第12話 転校生

「今日からみんなと一緒に過ごすことになる、転校生だ。じゃあ、自己紹介よろしく。」

星河せいがベルなのじ、です。よろしく頼、お願いします。」

ぺこり、と頭を下げる。


「はい。ありがとうございます。まだ星河さんは分からないことがたくさんあると思うから、困っていたらすぐに助けること。それじゃあ、星河さんはそこの席に。」

「うむ。了解じゃ、です。」

そう言って転校生、星河ベルは用意された席に座る。

同時に注目が集まる。

当然のことだ。


転校生?

珍しいね。

なんでこんな時期に?


ぼそぼそと、声が聞こえる。

「はい静かに。朝のホームルームの続きやるぞ。今日は……」

先生が話だしたことで静まり、視線はそちらに移される。


ついにこの日がやって来た。

ベルが僕の高校に転校してきた。

胃が痛い。

ベルが宇宙人とバレるようなことが起きれば、世界的事案になることは確実だろう。

勿論、対策はしてある。


まずは、言葉の矯正だ。

僕はいいが、流石にみんなの前で古風な口調で話せば、悪目立ちすることは避けられない。

そもそも何故そのような口調で話しているのか訊けば、最初に地球に来て解析をおこなった際、元々ベルが惑星マーサで話していた言語に一番近かったのがその口調だったので、それと結びつけるように日本語を習得したら、いまの口調になったらしい。

普通にしゃべるのと、古風な口調でしゃべるのと、地球人の僕には何が違うのか、同じ日本語だろとは思うが、実際にそうなっているので、ここは飲み込むしかない。

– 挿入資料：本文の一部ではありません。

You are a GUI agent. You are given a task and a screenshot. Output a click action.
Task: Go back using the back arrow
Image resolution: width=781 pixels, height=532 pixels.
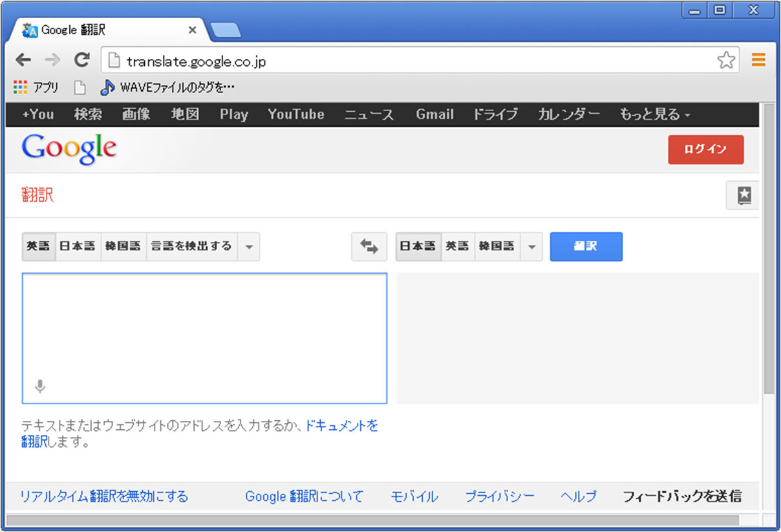(23, 61)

ならばと、僕はベルに日本語を再解析させ、僕以外の人との会話は普通の口調で、目上の人に対しては丁寧な口調で話すようにさせた、が、やはり古風な口調の方が元々の言語にあってるらしく、かなりそれが先行している。

本人も、少し疲れる、とのことだ。

だが、話せてはいるし、時間が経てば適応していくとのことだったので、この対策は完了といっていいだろう。


次は、耳あたりについている謎の機械だ。

髪型と髪色は奇抜だが、僕の高校の校則は緩く、あってないようなものであることに加え、お金と労力がかかることから対策をしないことにした。

しかし、機械はやらなくてはならない。


どうするか。

僕はかなり頭を抱えたが、ベルの一言で、一瞬で解決した。

「透明化できるぞ。」

ちなみにその気になれば全身も透明化できるし、表面に任意の映像も映せるらしい。


最後は設定の追加だ。

出身地、出身校、好きな食べ物、趣味などなど。

訊かれそうなことは予め返す言葉を決めておいた。


以上。

これで完璧。

そんなわけがない。


身長だ。

これに関してはどうすることもできなかった。

成長が急に止まったという言い訳が、果たして通じるだろうか。

いや、実際に身長はもう伸びないらしいから、嘘をついているわけではないんだが、まあ、誰も信じないだろう。


加えて、ただでさえイレギュラーな状況なんだ。

どんなことが起きるのか見当がつかない。

ベルが直ぐに対応ができる僕のクラスに転校してきて助かった。

いや、ベルが仕込んだのか?

どちらにせよ、ありがたい。


頼む。

上手くいってくれ。

僕は心からそう思いながら、ホームルームの時間が終わるのを待った。